5.2      Prices for product. The prices of all the products of AfricaMe will always reflect on the platform. This is the total price payable per item. The prices will exclude courier and delivery services to either the reseller or the end-user. Prices may or may not include VAT, excise, export, withholding or similar taxes or fees, but that will be made clear on each item listed on the platform.

5.3      Payment Terms; The end-user will pay all amounts due to AfricaMe in accordance with the pro-invoice or cost schedule generated immediately as the items are identified and selected by the purchaser. No stock will be released until a payment in full reflects in the elected bank account of AfricaMe

6.     PAYMENTS TO RESELLERS

6.1   Resellers will attract commission per item sold and delivered to the end-user.

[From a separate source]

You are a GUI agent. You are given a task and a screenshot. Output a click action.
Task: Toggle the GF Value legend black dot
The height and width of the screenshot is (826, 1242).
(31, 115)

6.2   The commission differ per item and it shall always reflect on each time, which can only be seen by registered resellers

6.3   Terms of payment are to be clearly articulated in the formal agreement signed with approved applicants

7. TERM AND TERMINATION

7.1      Term. The Agreement between the re-seller and AfricaMe becomes effective upon meeting the requirements to be appointed as the re-seller and signing a formal documents that formalise the relationship. The process may include some level of vetting and criminal checks. Until the agreements are signed, the reseller status cannot be confirmed

7.2      Termination. Other than in the event of some breaching, the Agreement may be terminated at any time by both parties by submitting a written request to terminate. The exit process should allow 30 days after the other party’s receipt of written notice so as to reconcile any outstanding transactions and notify clients that may be linked to the reseller. In that duration the reseller cannot enter into business that could delay the exit.

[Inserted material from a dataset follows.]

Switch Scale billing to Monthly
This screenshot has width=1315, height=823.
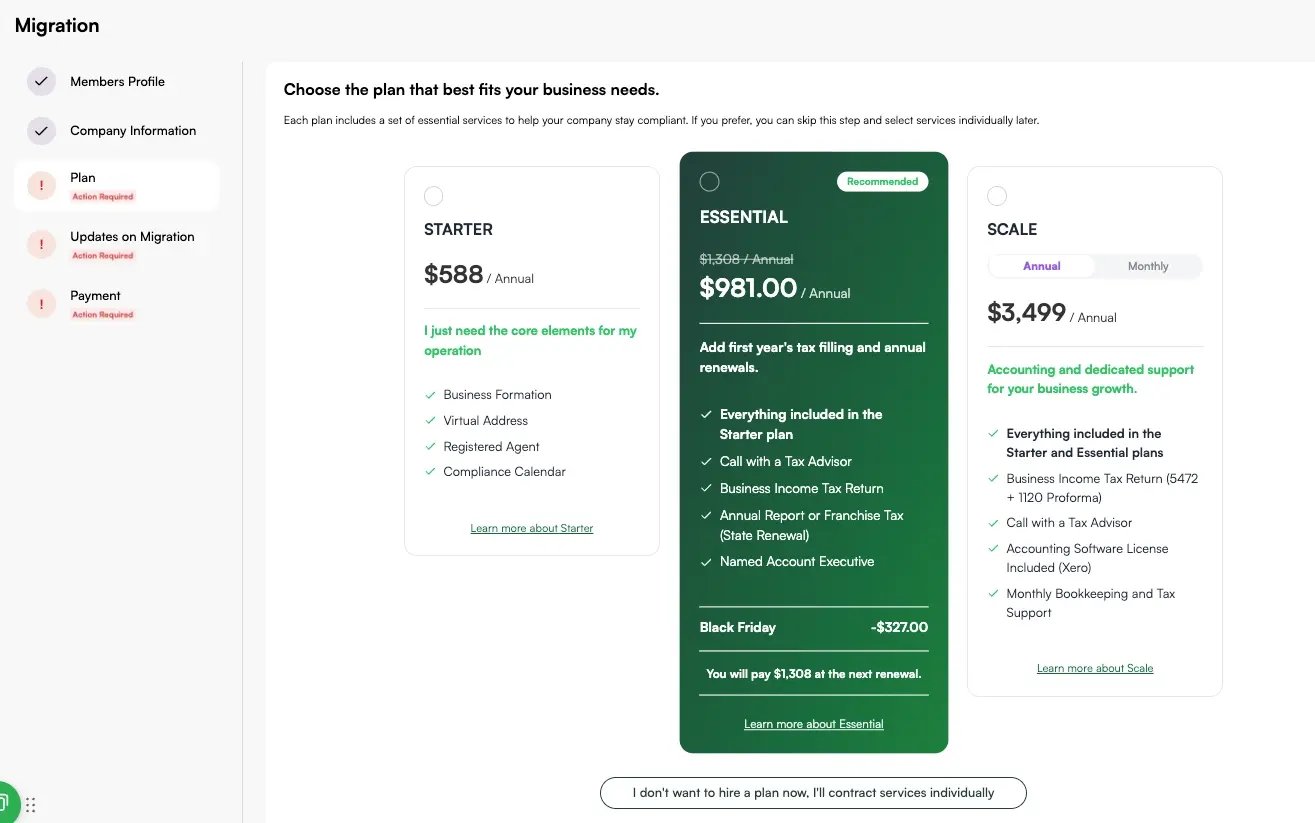pyautogui.click(x=1148, y=266)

 7.3    Effect of Termination. Reseller will no longer be authorized to resell or provision Services to End Users following the expiration or termination of the Agreement

8.  GENERAL PROVISIONS

8.1    Independent Reseller Relationship. It is expressly agreed that AfricaMe and Reseller are acting hereunder as independent contractors and under no circumstances will any employees of one party be deemed the employees of the other party for any purpose. Each party will bear responsibility for its own employees, including terms of employment, wages, hours, tax withholding, required insurance and daily direction and control. Any Agreement entered into, relating to this arrangement will not be construed as authority for either party to act for the other party in any agency or other capacity, or to make commitments of any kind for the account of, or on behalf of, the other. Reseller agrees that it is not a partner, broker, employee or franchisee of AfricaMe. Any commitment made by Reseller to an End User with respect to delivery, price, modifications, interfacing capability or suitability of the Services; a warranty in excess of the standard Services warranty provided by AfricaMe; or suitability in specific applications will be Reseller’s sole and exclusive responsibility and liability. No terms of any agreement entered into between Reseller and any End User will be binding on AfricaMe unless agreed to by AfricaMe in an instrument exactly specifying such terms and conditions and signed by an authorised manager of AfricaMe.

8.2    Governing Law, Venue, and Arbitration. All Agreements entered into with the Reseller will be governed by and construed in accordance with the laws of the Republic of South Africa. All disputes arising out of or relating to this Agreement will be finally settled by arbitration conducted in the Johannesburg North Court under applicable laws and rules of commercial arbitration of the Republic. The parties will bear equally the costs of the arbitration (exclusive of legal fees and expenses of the parties, all of which each party will bear separately). The arbitration will be conducted by arbitrators selected in accordance with the Rules. All decisions of the arbitrators will be final and binding on both parties and enforceable in any court of competent jurisdiction. Notwithstanding the foregoing, in the event of breach by a party of its obligations hereunder, the non-breaching party may seek injunctive or other equitable relief in any court of competent jurisdiction.